Wood burning stove pipe effectively flushes out the smoke from your wood stove. To safely channel these dangerous particulates out of your home, you need a sturdy metal stove pipe.
Step 1 - Selecting the Material
Steel pipes of 24 gauge to 26 gauge are best suited for this purpose. The steel material selected must be strong and should not warp due to heating. You can also choose single or double-walled piping material with different finishes for this purpose.
Step 2 - Size Requirements
Another important factor while making the purchase is the gauge or size of the pipe. The pipe should fit the outlet or exhaust of your wood-burning stove. Once the gauge of the pipe is determined, the next step is to measure the length of the sheet required to make a pipe from the stove’s exhaust to the chimney flue.
In this measurement, reduce the length at least by two inches as the 90-degree elbow is about eight inches tall.
Step 3 - Making the Stove Pipes
Wear safety hand gloves before commencing the work as steel sheets have sharp edges which may cause serious injuries to your hands. Each steel sheet will have a snap-lock seam. Fold the sheet edges and insert one edge into the lock and tighten it a bit. Ensure that the snap-lock is secure.

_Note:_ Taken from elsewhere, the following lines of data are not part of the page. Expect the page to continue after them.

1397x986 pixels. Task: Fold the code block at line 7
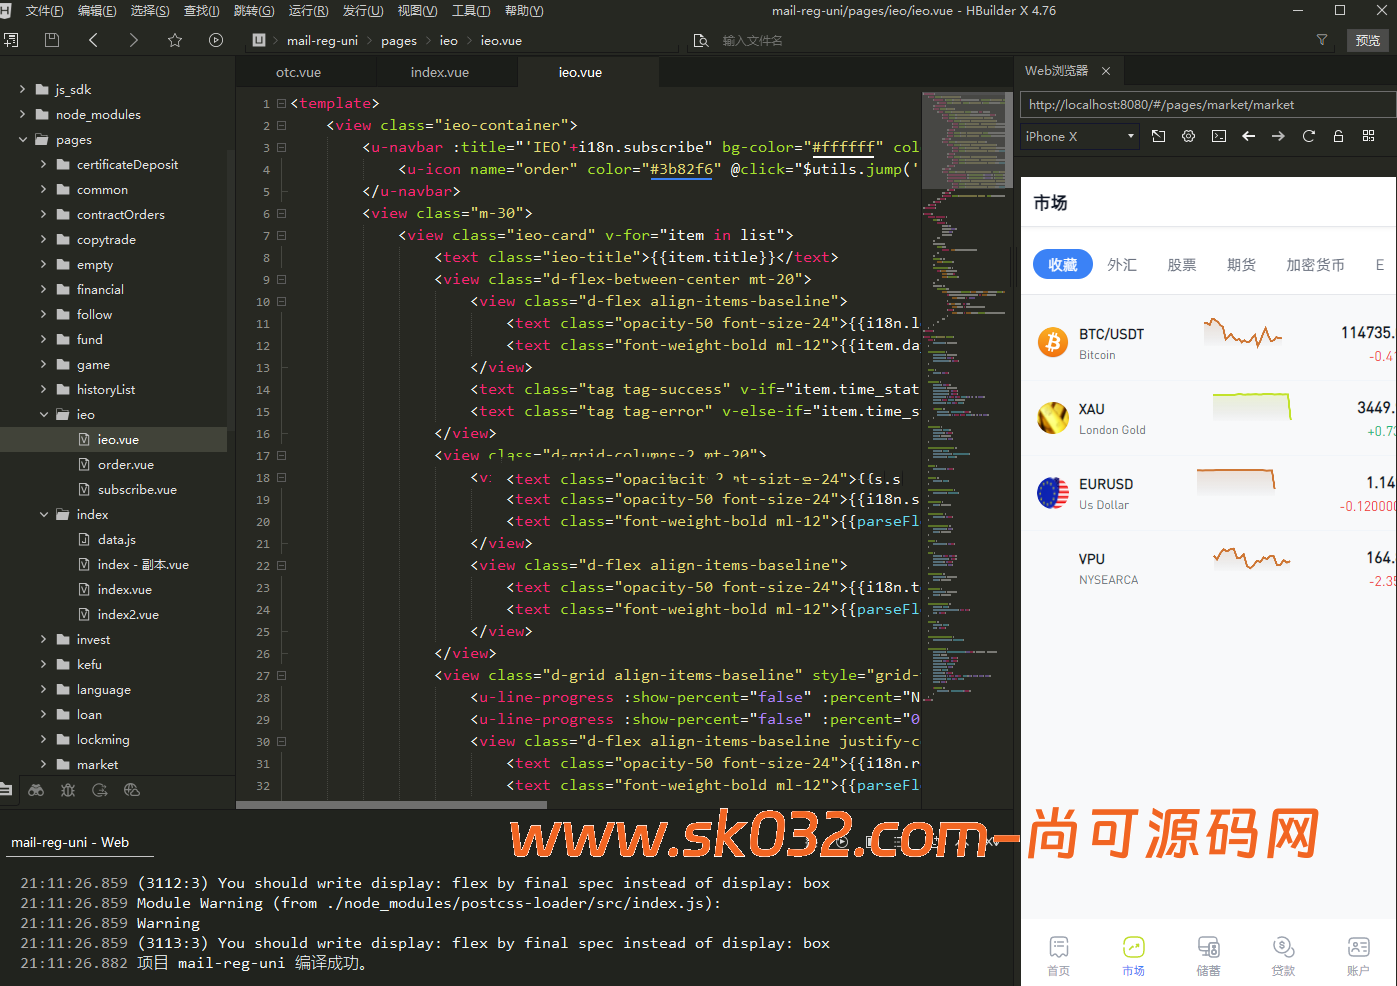(x=279, y=235)
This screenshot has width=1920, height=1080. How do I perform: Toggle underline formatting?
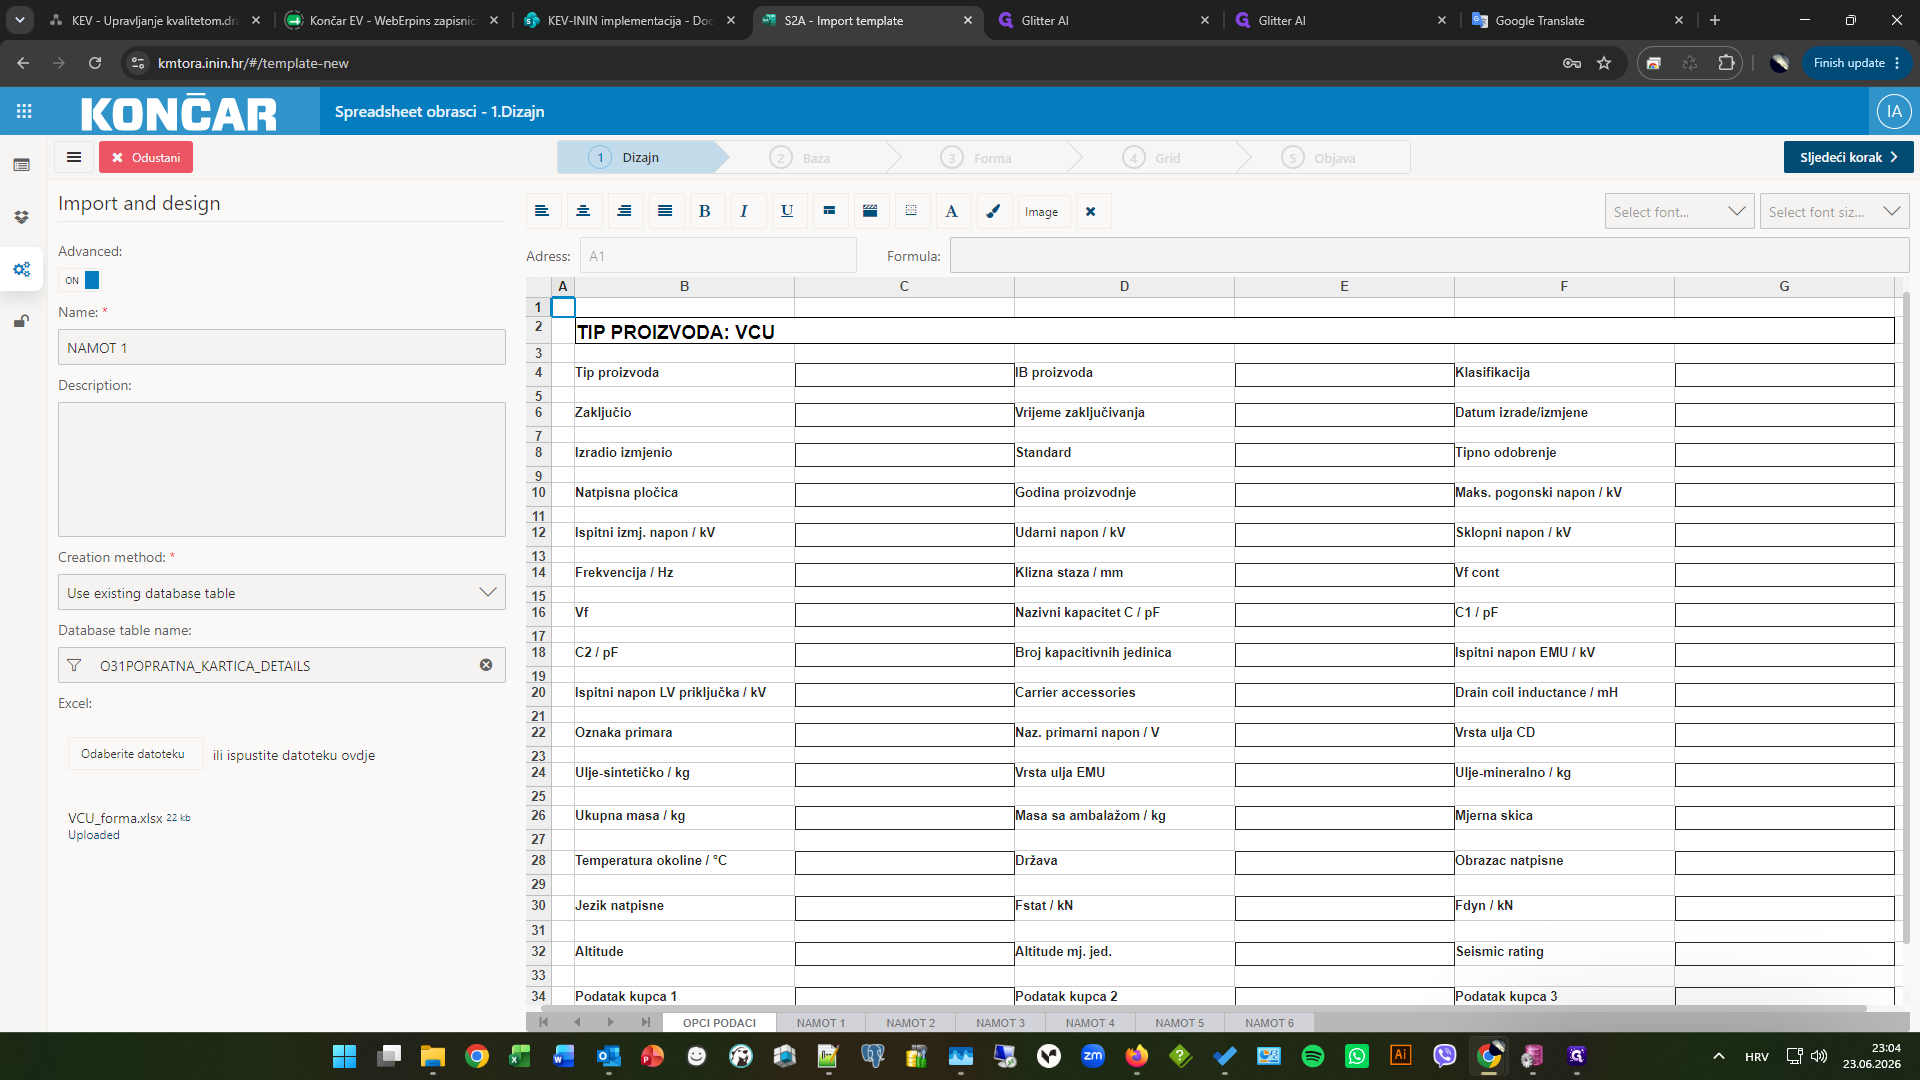coord(787,211)
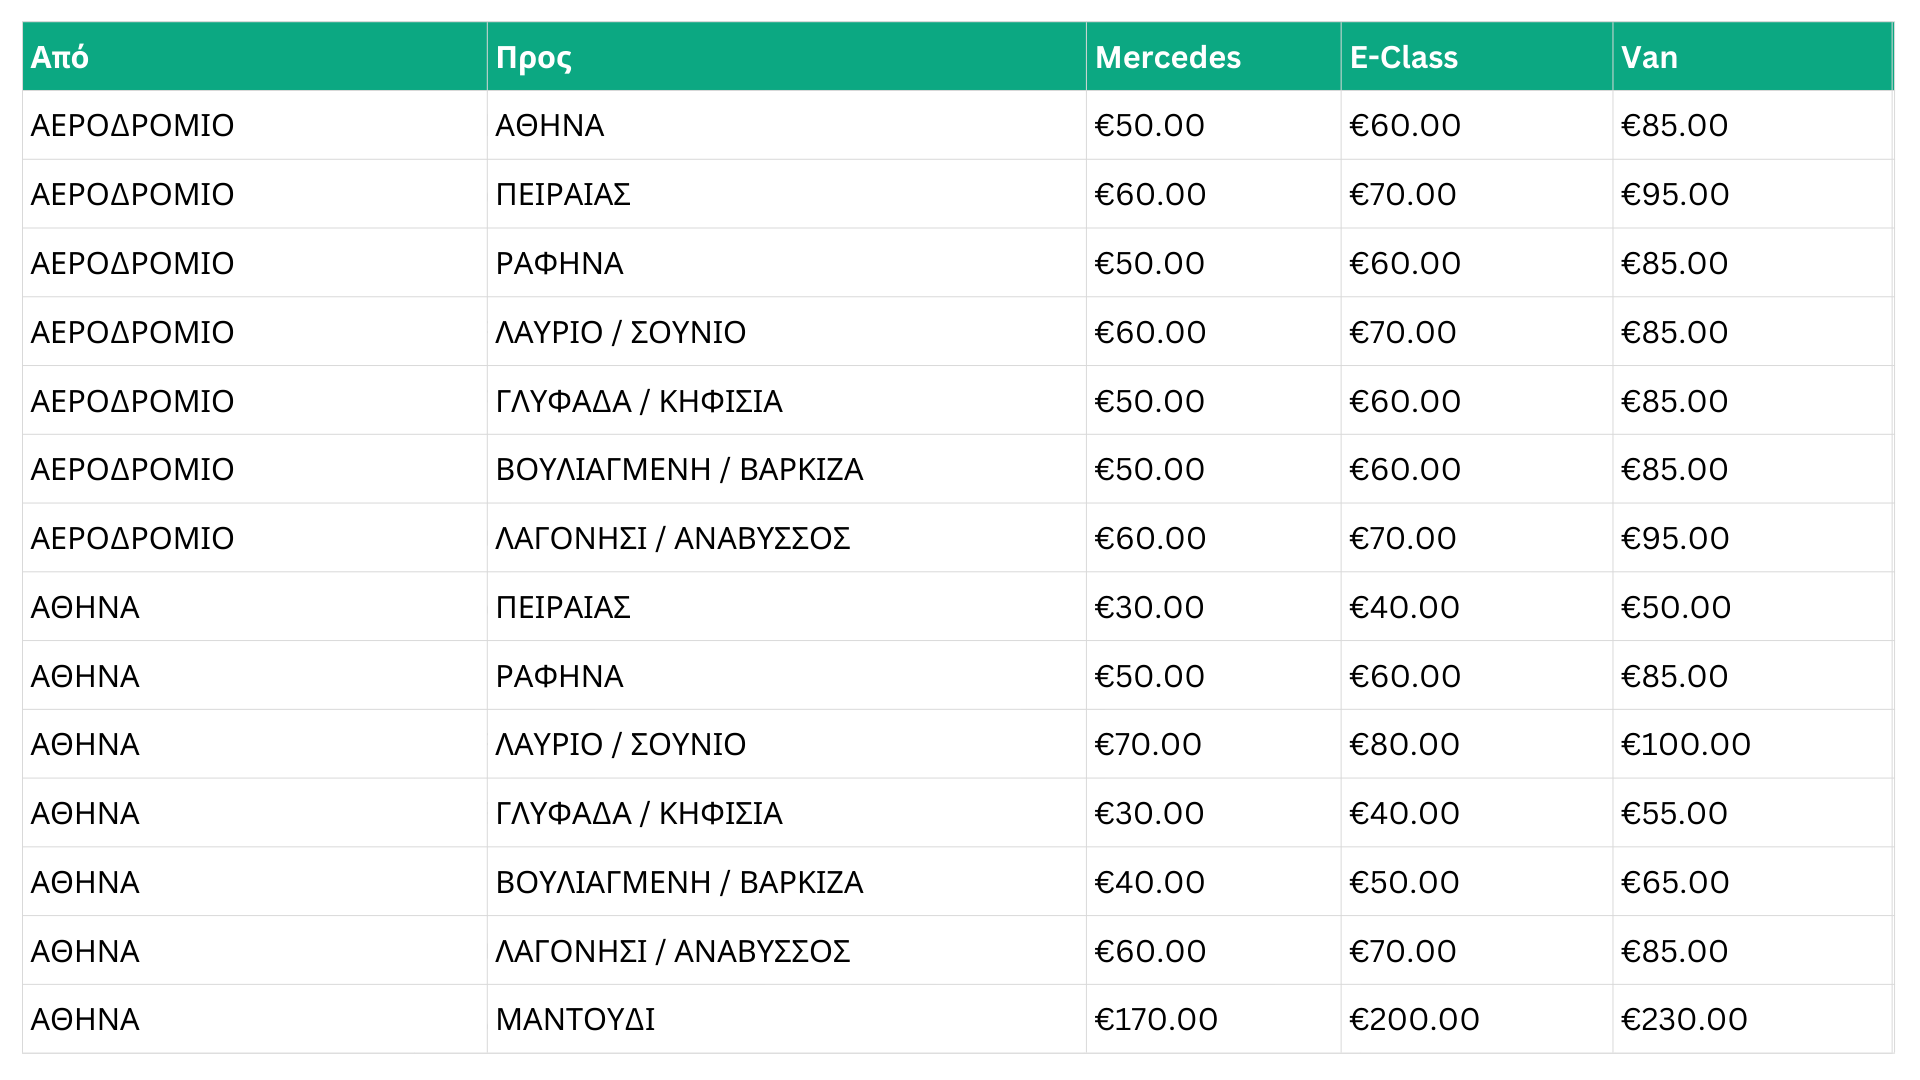This screenshot has height=1080, width=1920.
Task: Click the €200.00 E-Class price
Action: coord(1414,1019)
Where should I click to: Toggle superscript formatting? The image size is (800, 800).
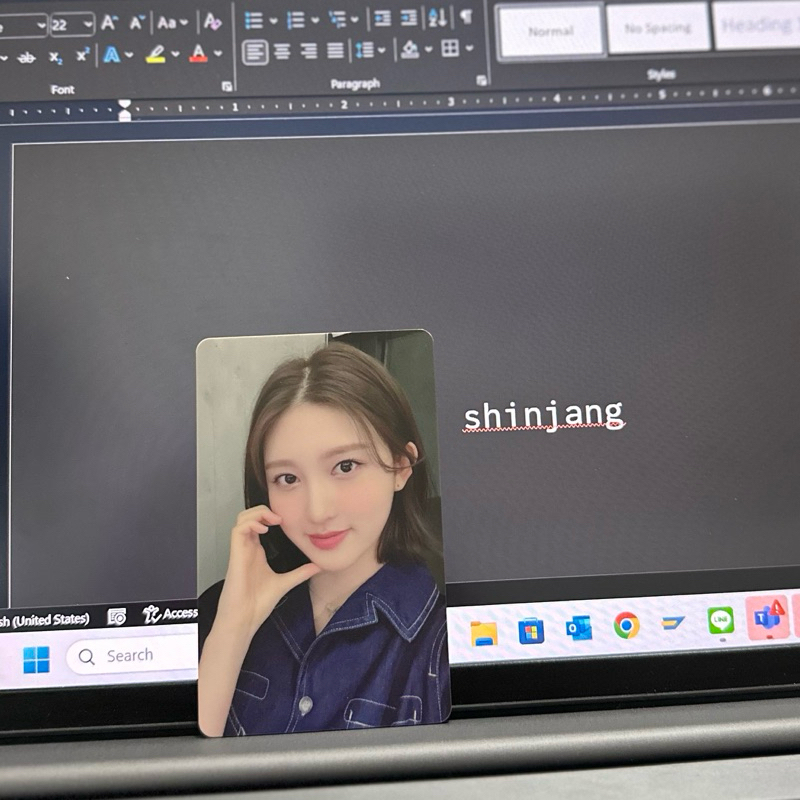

Step 4 - Attaching the Pipes
First, attach the chimney connector to the chimney flue and fix the stove pipe to it. If the pipe made in the earlier step is of sufficient length, proceed to Step 6, else proceed to Step 5.
Step 5 - Connect the Pipes
Connect the subsequent sections of the pipes by squeezing them into the first one after applying a spray of silicone. Screw them together with at least four screws after drilling holes in them. Repeat connecting stovepipes until you reach near the exhaust of the stove. If required, reduce the length of the pipe by cutting it.
Step 7 - Connect the Elbow
The last step is to connect the pipe and the stove exhaust with an appropriately sized connecting elbow.
Important Safety Tips
Always wear safety glasses.
A distance of at least nine inches should be maintained between the stove pipe and the wall. If you have a wooden wall directly behind the stove pipe, it is advisable to insulate both with a 3.5 inch thick brick layer.